Text block ->
=== Begin Enclosure ===
The Financial Services Authority's (FSA) proposed reforms to rules on self-invested personal pensions (SIPPs) do not go far enough to tackle malpractice, according to John Moret, director of MoreToSIPPs.
Moret said the arrests of and investigations into the directors of HD Administrators (HDA) demonstrate the need for an "urgent overhaul" of all SIPP regulation.
In March, the FSA re-opened a consultation on proposals which would see all SIPPs subject to the same strict disclosure rules regardless of what kind of investments they hold.
Originally, the regulator proposed some SIPPs would be excluded from the requirements if they held certain investments such as commercial property, shares or commodities.
However, Moret said the FSA's proposals do not go far enough.
"The appalling revelations about HD coupled with rumoured problems at other small SIPP firms holding overseas property and other esoteric investments have convinced me that it is time there was a thorough review of SIPP regulation and related HMRC rules," said Moret.
He said SIPP regulations were introduced in 2007 without proper consideration and only added to the risks brought about by the relaxation of tax rules on A-Day in 2006.
Moret said the new regime created a "toxic mix" of liability brought about by the new role of scheme operators within SIPP firms and legislation allowing total flexibility over investments with only tax charges as deterrents.
He dismissed the FSA's proposals on increased disclosure and capital adequacy requirements as insufficient.
"This is simply a case of tampering at the fringes when what is needed is an urgent overhaul of the whole regulatory regime," said Moret.
"Prior to 2006, when there was an agreed list of permissible investments and SIPPs could only be provided by financial companies of substance, the types of problems now being encountered did not exist.
"It must be time for a rethink before the whole SIPP industry is tarnished."
=== End Enclosure ===
Entries provided ->
=== Begin Enclosure ===
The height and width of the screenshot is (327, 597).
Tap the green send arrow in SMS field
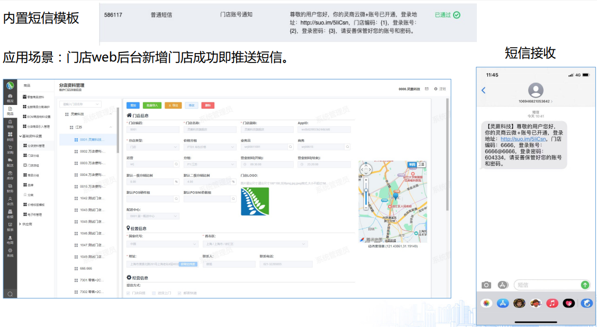585,285
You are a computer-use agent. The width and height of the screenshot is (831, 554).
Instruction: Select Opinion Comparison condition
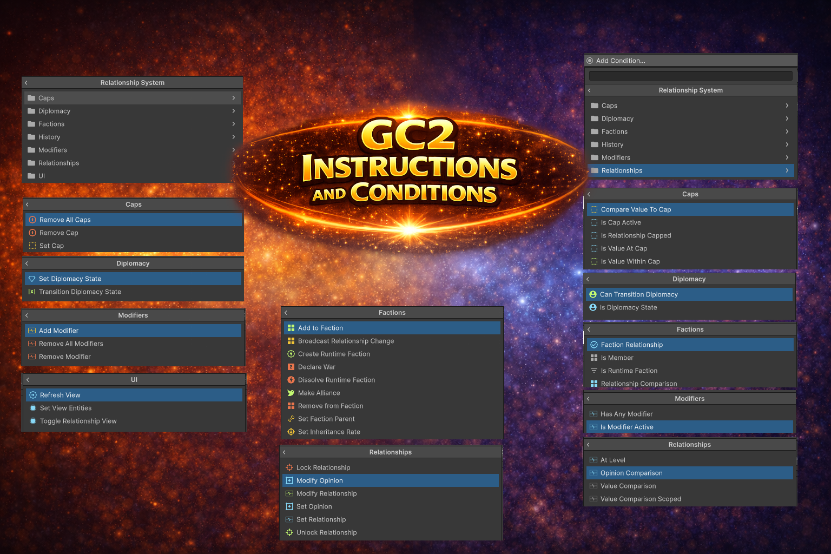tap(631, 473)
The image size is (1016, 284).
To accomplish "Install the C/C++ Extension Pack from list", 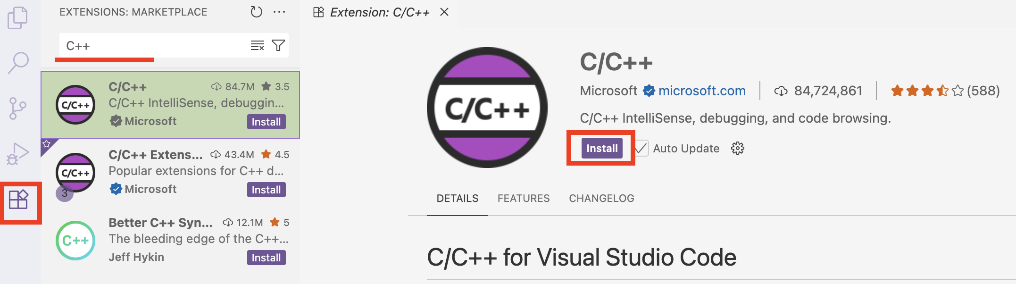I will click(266, 190).
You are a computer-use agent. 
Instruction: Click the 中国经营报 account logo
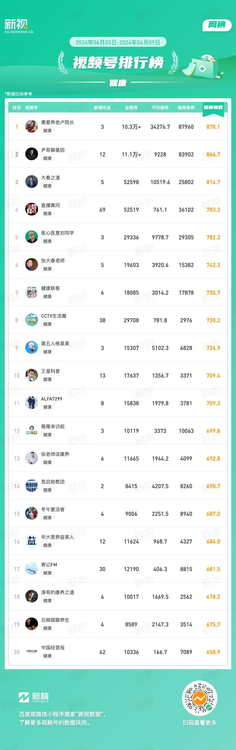click(31, 652)
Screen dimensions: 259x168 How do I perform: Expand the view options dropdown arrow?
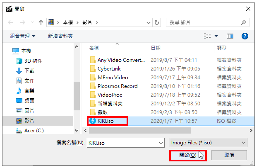click(x=216, y=36)
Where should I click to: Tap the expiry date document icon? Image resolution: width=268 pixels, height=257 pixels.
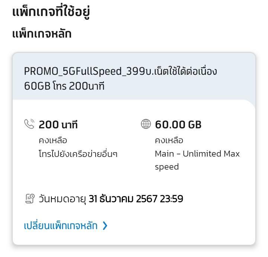click(30, 199)
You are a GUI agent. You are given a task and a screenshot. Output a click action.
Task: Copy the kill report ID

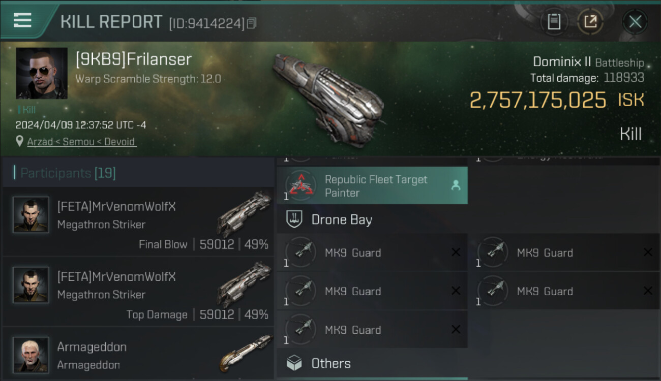[x=252, y=23]
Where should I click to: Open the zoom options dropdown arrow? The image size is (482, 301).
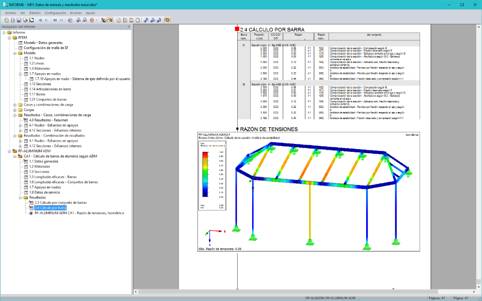pyautogui.click(x=96, y=20)
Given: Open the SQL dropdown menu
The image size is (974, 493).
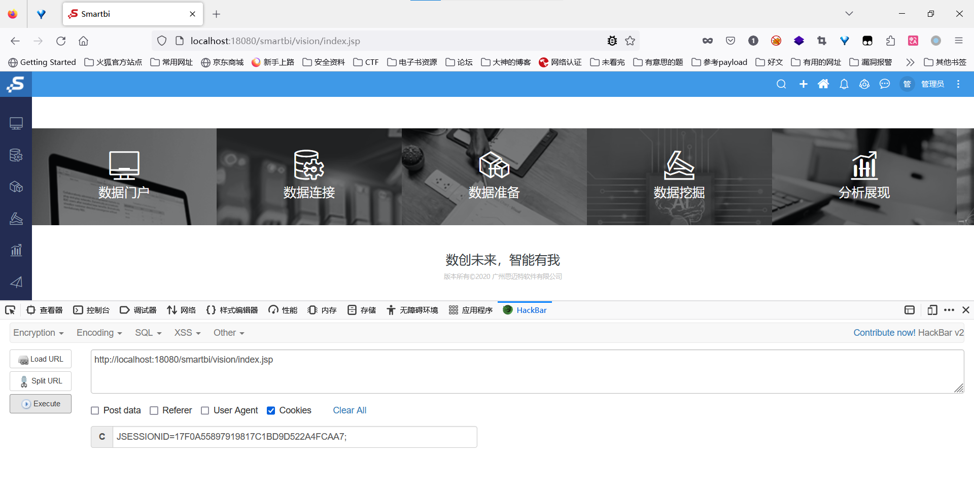Looking at the screenshot, I should (148, 333).
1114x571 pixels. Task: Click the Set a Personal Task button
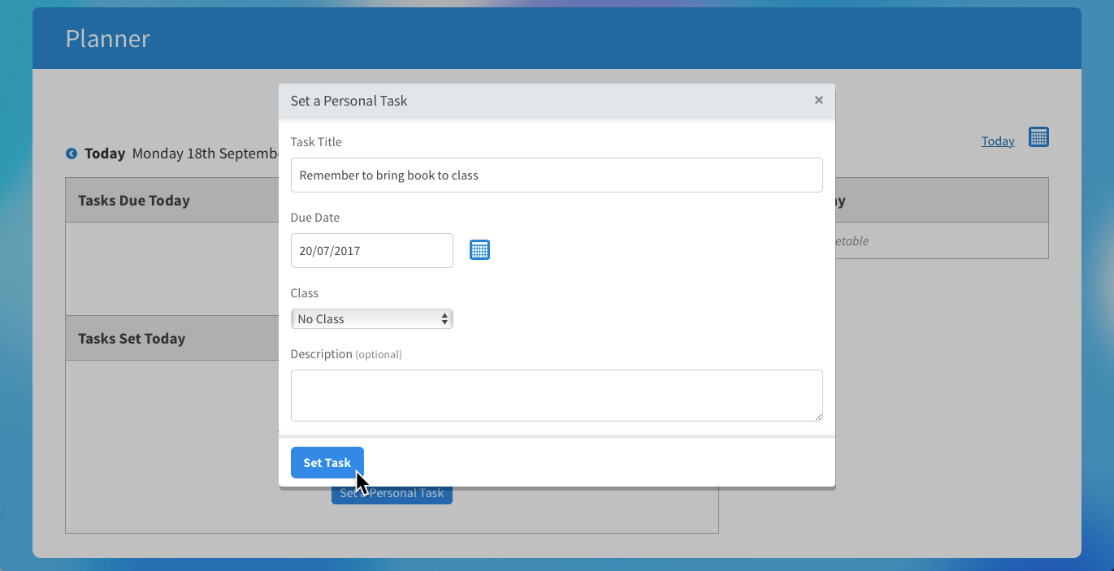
=== End Enclosure ===
List every organization named in the article about SIPP regulation. Draw only on the article about SIPP regulation; the material plays no part.

- Financial Services Authority (FSA)
- MoreToSIPPs
- HD Administrators (HDA)
- HMRC